Daycare exposes young children to more infections early in life and may thereby prevent the development of asthma and allergy.
To prospectively study the effect of daycare on the development of asthma and allergic sensitization during the first 8 years of life.
In the Prevention and Incidence of Asthma and Mite Allergy birth cohort 3,963 newborn children were followed prospectively for 8 years. Daycare use and respiratory health were assessed yearly by questionnaires. At 8 years, sensitization to airborne allergens and airway responsiveness were measured. Daycare was defined as early (aged 0-2 yr), late (aged 2-4 yr), or none (no daycare before age 4 yr). Associations of daycare and/or older siblings with asthma symptoms (wheezing, shortness of breath, and inhaled steroids taken in the last year), airway responsiveness, and allergic sensitization were assessed in a longitudinal repeated-event analysis.
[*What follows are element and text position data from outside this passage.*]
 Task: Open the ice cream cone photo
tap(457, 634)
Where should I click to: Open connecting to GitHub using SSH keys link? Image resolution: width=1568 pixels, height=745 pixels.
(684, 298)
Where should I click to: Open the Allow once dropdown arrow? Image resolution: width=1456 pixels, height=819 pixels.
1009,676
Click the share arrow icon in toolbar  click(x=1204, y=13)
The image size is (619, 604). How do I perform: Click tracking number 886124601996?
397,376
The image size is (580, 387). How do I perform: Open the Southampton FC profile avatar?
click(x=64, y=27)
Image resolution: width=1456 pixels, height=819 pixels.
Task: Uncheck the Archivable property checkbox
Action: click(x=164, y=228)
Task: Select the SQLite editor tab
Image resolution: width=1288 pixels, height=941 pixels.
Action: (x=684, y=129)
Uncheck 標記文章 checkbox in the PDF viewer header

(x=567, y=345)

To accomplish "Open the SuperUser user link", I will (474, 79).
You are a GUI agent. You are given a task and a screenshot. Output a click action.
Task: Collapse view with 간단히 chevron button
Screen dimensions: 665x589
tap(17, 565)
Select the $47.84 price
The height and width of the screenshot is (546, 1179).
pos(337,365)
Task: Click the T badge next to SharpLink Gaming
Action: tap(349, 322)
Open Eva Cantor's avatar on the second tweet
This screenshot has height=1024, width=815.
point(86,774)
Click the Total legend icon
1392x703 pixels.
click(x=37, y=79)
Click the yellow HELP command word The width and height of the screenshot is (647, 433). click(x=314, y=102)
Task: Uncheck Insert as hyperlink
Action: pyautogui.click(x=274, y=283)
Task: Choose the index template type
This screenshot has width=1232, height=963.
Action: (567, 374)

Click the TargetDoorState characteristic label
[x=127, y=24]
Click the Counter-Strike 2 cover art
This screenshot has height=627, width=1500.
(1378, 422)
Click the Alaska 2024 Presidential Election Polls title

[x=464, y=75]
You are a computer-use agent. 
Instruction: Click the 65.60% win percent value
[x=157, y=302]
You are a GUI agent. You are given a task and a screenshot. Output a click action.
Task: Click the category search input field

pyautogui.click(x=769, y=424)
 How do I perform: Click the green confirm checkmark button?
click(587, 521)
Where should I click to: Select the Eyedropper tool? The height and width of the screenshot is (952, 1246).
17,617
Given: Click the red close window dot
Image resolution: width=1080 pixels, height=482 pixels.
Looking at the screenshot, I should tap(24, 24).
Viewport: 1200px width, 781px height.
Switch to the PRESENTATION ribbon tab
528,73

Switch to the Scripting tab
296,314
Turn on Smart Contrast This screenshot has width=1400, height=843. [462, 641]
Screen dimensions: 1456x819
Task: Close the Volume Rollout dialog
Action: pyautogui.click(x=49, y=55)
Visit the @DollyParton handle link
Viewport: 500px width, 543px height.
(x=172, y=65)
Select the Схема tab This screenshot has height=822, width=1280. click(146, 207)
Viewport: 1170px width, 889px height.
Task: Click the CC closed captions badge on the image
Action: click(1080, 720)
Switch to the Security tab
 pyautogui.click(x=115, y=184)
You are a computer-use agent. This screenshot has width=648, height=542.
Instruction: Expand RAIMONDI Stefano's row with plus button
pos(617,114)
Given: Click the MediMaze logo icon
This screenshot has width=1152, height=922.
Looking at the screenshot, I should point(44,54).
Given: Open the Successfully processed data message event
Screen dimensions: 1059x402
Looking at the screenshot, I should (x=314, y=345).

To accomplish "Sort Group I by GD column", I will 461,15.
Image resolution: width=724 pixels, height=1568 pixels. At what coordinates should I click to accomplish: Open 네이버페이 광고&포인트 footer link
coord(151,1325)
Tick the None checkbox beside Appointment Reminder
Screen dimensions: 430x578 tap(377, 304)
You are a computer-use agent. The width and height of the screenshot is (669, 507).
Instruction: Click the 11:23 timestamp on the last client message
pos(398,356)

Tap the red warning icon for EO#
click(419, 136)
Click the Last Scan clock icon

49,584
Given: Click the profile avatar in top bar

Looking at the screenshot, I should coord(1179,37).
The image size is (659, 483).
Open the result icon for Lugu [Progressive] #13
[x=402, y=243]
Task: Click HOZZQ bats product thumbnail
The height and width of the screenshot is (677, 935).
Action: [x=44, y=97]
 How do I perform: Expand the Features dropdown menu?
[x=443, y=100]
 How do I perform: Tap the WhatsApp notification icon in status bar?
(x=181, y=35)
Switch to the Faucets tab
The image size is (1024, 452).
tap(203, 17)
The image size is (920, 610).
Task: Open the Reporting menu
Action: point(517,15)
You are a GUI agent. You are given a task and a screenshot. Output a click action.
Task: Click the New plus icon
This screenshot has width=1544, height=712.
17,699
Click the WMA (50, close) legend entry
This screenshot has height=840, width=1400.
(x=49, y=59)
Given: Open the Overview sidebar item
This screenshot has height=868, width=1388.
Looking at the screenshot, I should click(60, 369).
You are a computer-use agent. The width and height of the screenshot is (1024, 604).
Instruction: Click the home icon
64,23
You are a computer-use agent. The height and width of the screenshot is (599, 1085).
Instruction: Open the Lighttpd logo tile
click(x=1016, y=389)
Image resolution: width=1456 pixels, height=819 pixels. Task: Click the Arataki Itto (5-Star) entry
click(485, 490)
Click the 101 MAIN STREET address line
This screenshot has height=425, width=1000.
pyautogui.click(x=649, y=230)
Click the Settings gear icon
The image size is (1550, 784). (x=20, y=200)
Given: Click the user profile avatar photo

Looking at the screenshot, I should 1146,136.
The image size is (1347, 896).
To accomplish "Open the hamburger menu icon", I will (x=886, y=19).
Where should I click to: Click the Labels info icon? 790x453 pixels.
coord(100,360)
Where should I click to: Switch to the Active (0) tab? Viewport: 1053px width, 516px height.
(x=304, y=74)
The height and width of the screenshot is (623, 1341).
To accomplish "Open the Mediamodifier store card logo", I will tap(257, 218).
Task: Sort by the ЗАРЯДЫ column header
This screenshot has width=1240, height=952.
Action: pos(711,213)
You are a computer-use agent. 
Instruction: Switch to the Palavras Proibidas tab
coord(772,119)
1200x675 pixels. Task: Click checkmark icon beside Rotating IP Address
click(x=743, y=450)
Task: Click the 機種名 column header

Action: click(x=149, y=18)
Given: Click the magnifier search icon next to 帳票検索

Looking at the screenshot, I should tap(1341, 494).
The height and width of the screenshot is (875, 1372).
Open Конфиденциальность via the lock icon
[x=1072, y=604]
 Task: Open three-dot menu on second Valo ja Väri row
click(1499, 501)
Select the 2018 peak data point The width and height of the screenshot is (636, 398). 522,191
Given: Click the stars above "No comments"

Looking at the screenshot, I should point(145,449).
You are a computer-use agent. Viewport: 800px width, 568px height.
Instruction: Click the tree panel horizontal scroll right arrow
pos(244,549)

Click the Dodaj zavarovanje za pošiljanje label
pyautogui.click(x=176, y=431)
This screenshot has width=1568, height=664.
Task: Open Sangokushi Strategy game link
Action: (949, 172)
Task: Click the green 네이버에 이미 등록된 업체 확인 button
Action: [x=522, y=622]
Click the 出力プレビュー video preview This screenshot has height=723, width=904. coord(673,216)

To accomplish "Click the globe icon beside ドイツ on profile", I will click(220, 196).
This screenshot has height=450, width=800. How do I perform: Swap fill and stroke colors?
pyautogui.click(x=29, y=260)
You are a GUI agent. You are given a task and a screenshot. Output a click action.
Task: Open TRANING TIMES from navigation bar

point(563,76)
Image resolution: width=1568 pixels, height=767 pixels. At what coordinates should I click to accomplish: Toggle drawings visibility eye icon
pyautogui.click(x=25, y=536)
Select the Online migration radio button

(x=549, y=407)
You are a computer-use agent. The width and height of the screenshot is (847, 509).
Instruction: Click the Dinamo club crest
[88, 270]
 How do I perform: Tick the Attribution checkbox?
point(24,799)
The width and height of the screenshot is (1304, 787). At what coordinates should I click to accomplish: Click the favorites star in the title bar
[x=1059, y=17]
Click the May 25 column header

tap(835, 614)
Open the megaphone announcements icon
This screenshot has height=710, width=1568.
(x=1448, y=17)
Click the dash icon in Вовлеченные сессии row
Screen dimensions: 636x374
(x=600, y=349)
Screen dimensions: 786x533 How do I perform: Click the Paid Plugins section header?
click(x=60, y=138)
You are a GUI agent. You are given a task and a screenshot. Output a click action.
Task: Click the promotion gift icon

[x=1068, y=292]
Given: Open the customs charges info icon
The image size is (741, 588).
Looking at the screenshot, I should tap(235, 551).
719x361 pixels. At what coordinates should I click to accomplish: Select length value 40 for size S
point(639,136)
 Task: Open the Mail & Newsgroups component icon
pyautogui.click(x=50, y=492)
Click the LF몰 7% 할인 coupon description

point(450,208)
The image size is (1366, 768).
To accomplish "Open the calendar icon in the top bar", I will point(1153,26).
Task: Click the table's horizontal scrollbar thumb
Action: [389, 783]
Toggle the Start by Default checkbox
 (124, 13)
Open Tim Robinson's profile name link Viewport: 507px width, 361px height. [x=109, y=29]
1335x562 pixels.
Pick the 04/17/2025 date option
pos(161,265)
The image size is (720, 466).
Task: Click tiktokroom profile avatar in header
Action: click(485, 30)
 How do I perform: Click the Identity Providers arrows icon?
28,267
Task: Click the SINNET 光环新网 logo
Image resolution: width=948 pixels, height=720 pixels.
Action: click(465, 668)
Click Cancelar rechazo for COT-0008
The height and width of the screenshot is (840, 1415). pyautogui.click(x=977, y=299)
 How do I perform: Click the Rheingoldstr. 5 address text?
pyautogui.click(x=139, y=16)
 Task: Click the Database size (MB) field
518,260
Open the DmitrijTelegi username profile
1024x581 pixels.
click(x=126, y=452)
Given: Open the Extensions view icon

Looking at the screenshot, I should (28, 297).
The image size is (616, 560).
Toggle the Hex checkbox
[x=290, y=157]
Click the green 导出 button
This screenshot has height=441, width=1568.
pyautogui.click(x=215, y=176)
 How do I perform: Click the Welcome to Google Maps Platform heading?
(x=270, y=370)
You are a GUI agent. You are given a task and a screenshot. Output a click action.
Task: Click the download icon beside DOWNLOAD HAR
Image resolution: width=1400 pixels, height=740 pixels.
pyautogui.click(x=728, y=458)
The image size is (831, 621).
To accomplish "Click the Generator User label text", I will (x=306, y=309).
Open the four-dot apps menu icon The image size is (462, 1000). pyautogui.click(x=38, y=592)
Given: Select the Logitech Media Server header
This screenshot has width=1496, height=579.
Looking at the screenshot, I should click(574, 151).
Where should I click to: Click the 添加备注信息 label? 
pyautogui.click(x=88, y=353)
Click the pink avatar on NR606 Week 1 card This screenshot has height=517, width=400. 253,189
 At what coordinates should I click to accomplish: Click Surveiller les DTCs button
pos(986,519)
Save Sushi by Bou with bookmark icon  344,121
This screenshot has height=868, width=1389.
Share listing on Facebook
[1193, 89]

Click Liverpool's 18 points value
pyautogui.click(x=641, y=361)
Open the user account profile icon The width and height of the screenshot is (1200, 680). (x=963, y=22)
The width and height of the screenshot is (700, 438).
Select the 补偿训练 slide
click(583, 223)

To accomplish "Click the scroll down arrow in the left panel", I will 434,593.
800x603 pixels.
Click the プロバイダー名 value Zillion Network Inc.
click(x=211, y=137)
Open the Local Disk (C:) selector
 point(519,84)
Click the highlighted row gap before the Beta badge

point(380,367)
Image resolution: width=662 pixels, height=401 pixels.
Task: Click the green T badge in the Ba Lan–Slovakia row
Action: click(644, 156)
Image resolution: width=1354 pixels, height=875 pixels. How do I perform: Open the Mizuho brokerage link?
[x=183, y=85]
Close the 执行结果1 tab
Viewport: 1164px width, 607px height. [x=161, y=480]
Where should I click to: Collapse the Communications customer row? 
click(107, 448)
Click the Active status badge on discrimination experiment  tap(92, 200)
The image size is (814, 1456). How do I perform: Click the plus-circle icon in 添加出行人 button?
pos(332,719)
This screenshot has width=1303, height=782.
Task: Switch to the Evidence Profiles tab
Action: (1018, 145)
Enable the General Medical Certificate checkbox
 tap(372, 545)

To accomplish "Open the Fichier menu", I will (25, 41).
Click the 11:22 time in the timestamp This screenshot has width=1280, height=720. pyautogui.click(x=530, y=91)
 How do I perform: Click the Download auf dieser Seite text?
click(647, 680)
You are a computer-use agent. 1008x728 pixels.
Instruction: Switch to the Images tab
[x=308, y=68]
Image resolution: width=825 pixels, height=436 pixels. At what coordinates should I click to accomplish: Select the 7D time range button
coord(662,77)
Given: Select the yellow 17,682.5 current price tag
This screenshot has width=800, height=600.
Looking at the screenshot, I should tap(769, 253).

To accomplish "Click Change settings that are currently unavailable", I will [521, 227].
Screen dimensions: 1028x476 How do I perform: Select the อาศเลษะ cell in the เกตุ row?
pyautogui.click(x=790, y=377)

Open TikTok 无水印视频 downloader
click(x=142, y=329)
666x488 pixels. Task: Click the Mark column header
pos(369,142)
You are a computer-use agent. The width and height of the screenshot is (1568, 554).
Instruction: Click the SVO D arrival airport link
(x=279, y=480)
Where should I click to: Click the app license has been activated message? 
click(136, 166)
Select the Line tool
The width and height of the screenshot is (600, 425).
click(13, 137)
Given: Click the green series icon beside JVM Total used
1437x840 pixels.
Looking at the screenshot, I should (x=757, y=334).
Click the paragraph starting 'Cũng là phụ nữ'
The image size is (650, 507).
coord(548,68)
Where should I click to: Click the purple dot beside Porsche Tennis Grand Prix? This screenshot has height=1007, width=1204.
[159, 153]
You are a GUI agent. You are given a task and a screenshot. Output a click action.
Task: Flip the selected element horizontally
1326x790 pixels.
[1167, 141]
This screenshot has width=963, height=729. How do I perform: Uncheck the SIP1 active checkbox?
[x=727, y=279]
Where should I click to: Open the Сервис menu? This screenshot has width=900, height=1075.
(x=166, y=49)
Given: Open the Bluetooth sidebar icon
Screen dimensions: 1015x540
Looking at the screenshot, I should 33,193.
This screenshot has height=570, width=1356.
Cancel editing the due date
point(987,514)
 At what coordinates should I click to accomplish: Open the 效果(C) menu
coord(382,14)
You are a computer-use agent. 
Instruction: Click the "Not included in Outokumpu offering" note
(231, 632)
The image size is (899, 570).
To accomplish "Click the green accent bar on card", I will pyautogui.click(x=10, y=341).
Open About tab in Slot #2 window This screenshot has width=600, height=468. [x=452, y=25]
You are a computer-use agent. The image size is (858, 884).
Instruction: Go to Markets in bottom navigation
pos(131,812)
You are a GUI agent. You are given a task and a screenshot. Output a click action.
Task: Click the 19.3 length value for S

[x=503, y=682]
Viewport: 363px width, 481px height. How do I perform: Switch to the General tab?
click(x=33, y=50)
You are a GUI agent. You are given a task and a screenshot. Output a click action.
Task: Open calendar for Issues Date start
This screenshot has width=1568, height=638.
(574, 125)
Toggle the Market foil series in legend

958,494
Children with early daycare had more wheezing in the first years of life, but less wheezing and steroid use between 4 and 8 years of age. At the age of 8 years, early daycare was not protective for asthma symptoms (adjusted odds ratio [aOR], 0.99; 95% confidence interval [CI], 0.74-1.32), allergic sensitization (aOR 0.86; 95% CI, 0.63-1.18), or airway hyperresponsiveness (aOR, 0.80; 95% CI, 0.57-1.14). The transient reduction in airway symptoms between age 4 and 8 years was only observed in children without older siblings.
Early daycare is associated with an increase in airway symptoms until the age of 4 years, and fewer symptoms between the ages of 4 and 8 years. We found no protection against asthma symptoms, hyperresponsiveness, or allergic sensitization at the age of 8 years.